PROBLEM TO WORK ON: Your response should consist solely of the lines from the one containing "Image resolution: width=859" through the final line of the entries, repeated exactly.

GIVEN DATA:
════════════════
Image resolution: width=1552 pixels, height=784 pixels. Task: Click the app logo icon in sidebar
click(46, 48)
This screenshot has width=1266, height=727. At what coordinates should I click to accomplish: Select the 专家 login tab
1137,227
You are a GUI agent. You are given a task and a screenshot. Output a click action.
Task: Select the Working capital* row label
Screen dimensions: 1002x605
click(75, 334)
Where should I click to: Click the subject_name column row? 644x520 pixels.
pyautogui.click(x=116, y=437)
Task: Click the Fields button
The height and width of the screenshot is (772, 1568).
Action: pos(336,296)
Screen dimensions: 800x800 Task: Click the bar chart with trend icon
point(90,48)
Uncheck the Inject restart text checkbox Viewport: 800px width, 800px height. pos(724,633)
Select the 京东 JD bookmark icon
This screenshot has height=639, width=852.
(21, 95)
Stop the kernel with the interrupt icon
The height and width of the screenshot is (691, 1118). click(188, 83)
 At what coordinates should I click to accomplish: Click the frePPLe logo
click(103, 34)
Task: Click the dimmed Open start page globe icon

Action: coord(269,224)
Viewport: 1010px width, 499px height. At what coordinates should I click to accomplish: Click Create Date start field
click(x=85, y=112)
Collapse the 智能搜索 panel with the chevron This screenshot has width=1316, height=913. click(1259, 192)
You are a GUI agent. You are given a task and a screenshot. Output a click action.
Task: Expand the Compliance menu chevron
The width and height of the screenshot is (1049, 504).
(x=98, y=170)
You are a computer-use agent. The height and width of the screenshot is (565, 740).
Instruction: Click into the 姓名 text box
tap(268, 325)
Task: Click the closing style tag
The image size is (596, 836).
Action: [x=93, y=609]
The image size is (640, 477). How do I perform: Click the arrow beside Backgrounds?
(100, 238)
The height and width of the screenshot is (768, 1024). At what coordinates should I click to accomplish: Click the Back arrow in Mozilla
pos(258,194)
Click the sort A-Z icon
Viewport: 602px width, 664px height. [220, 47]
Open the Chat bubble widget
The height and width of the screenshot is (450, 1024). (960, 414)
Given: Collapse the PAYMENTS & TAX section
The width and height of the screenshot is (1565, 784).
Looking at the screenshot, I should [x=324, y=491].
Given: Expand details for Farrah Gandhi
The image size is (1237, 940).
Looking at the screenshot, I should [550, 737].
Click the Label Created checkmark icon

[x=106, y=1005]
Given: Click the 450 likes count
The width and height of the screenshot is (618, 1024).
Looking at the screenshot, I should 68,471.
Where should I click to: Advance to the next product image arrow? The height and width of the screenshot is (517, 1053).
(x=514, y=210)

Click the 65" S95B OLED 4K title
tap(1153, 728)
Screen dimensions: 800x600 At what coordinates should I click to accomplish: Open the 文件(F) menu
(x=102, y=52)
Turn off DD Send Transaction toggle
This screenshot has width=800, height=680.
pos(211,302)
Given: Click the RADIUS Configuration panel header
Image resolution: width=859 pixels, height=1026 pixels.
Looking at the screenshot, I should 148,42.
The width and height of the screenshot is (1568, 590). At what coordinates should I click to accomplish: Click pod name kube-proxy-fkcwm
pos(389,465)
════════════════
RESULT:
Image resolution: width=859 pixels, height=1026 pixels.
Looking at the screenshot, I should 148,42.
The width and height of the screenshot is (1568, 590). At what coordinates should I click to accomplish: Click pod name kube-proxy-fkcwm
pos(389,465)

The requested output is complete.